Two goody-two-shoes wallflower high school girls make a pact to finally let down their hair. After graduation, Debbie (Kathleen Cody) and Karen (Dianne Hull) hop in a sportscar and go up the California coast looking for adventure. Along the way, they pick up a mentally unstable Nam vet (Slap Shot’s Michael Ontkean) who is prone to violence and give him a lift to a hippie commune up the beach. Unfortunately, there’s a serial killer prowling the area who just might be looking to make the girls his next victims.
Girls on the Road kicks off with a fun opening credits sequence where all the titles appear as bumper stickers in a beach parking lot. (You can also spot Uschi Digard in this sequence.) Both Hull and Cody make for likeable leads, and their engaging presence is enough to hold your attention, even when the plot dawdles. Ontkean is quite good as the seemingly mild-mannered soldier who occasionally snaps and beats the crap out of bikers. It’s just a shame that his constant wavy, color-coated flashbacks get a little intrusive after a while.
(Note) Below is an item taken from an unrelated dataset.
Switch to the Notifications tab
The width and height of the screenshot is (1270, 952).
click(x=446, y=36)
At its heart, Girls on the Road is more innocent than exploitative. There’s a scene where Hull briefly flashes her boobs to a passing motorist, and that’s about all we get in terms of exploitation content. (It’s PG after all.) Like the main characters, it often feels like the film was searching for its identity as it often plays like a buffet of other movies. You got a road trip movie, a coming-of-age movie, a beach movie, and a hippie movie all fighting for supremacy, and none of them really emerge as the clear victor.
Most of the time, there’s a reason why most of these kinds of films had a bunch of different elements that didn’t exactly gel. That was so they could be repackaged and sold under other titles, with advertising that played up whatever genre was hot at the time. (The fact that it has two alternate titles kind of supports that.) Of all the various subplots, the hippie commune stuff is probably the hardest chunk to sit through.
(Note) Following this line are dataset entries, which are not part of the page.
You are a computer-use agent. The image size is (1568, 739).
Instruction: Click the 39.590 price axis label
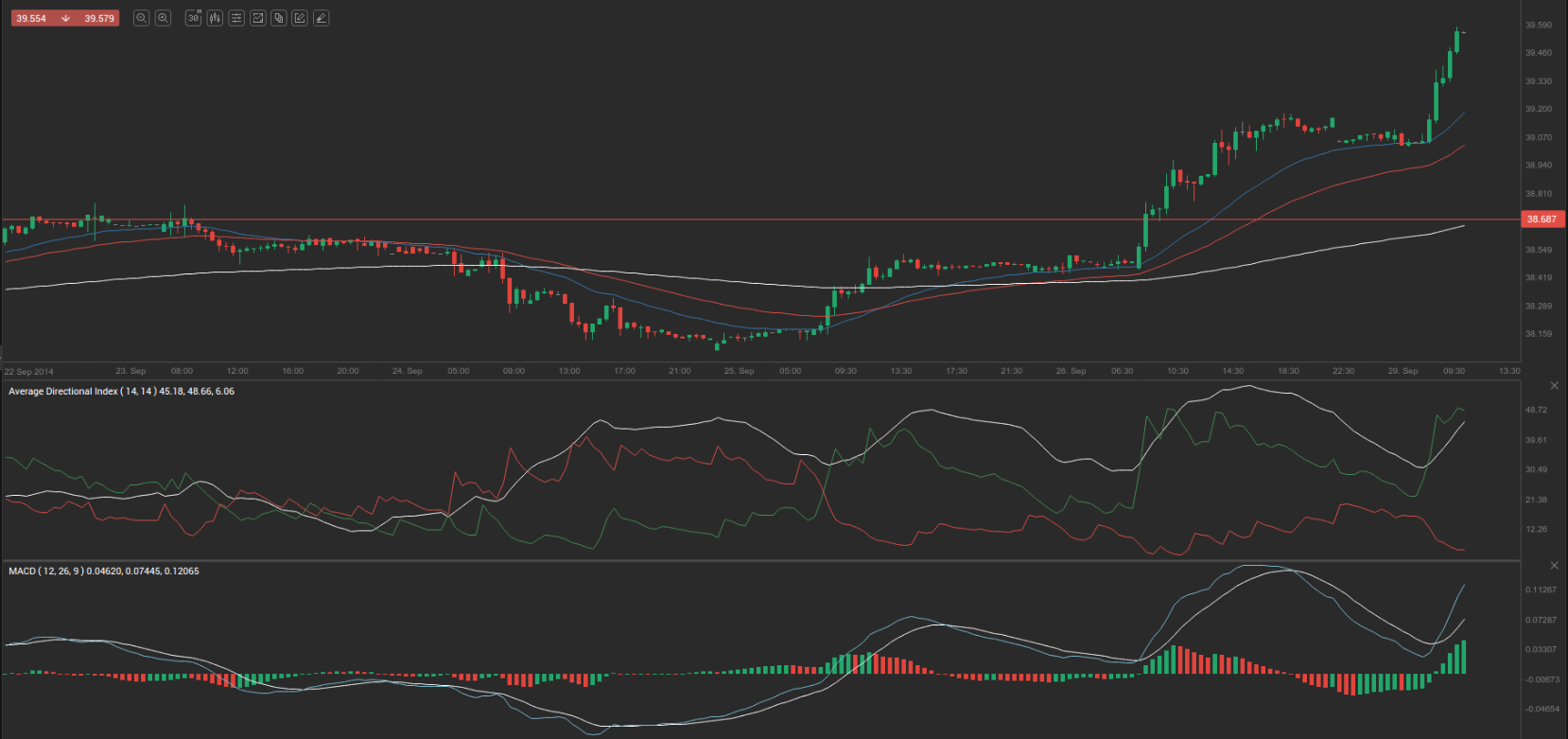pos(1538,26)
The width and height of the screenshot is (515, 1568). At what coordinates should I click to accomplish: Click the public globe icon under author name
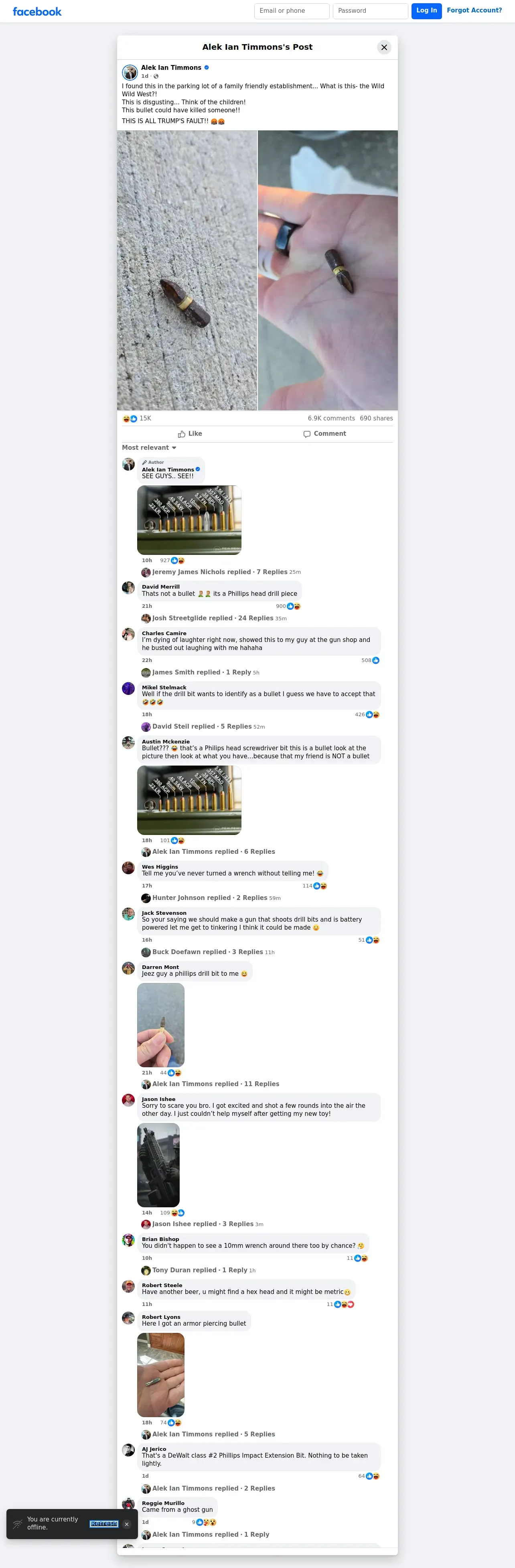click(x=156, y=77)
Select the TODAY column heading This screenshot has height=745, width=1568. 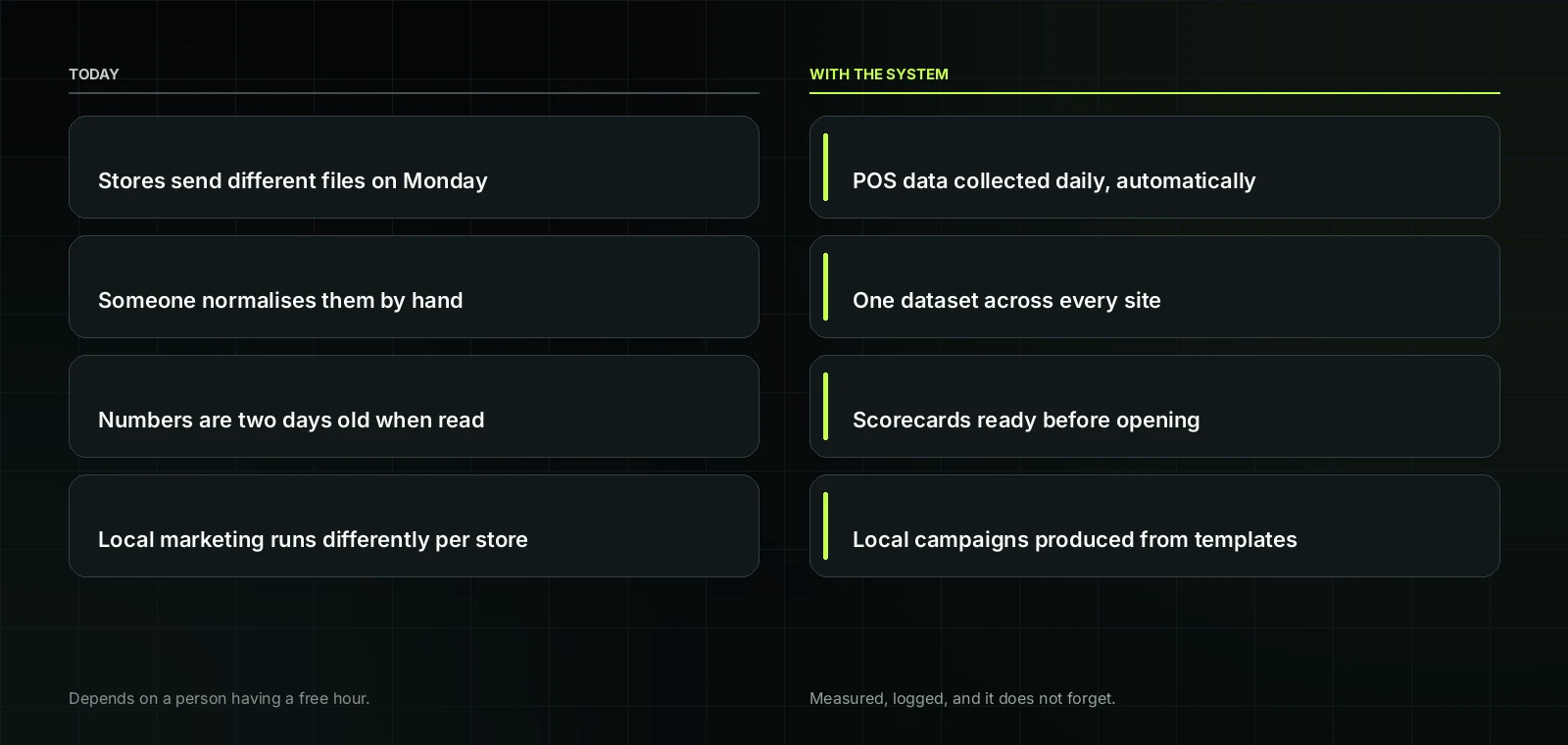click(x=94, y=74)
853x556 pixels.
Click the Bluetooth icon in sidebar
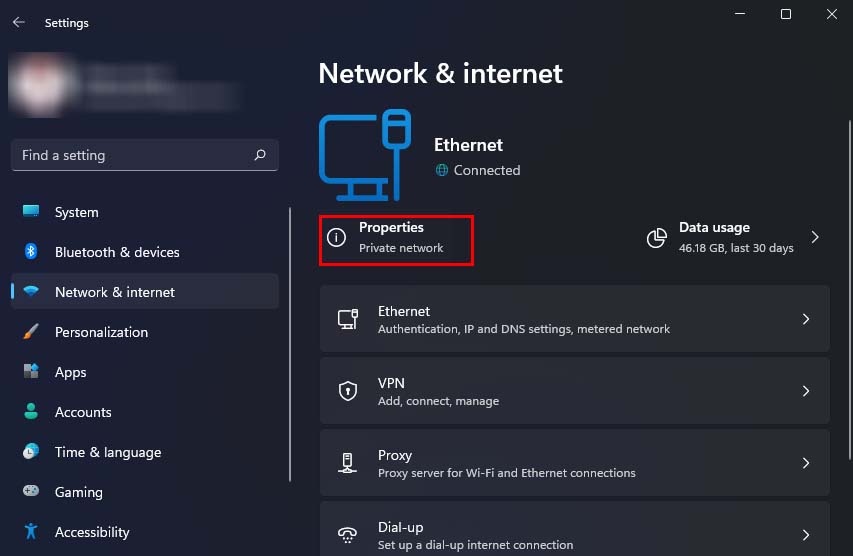[31, 252]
Girls on the Road is watchable for the most part. It’s kind of lightweight, but enjoyable. That is, until the completely unsatisfying ending. I don’t know if they were going for one of those downbeat Easy Rider type of endings, and got cold feet at the last second, or if there was supposed to be an epilogue at the end that never got filmed or what. Whatever the case, it just doesn’t work at all. I won’t spoil what happens. Let’s just say it seems a bit out of left field for what had been up to that point a rather innocuous flick.
AKA: Hot Summer Week. AKA: Macho Trip.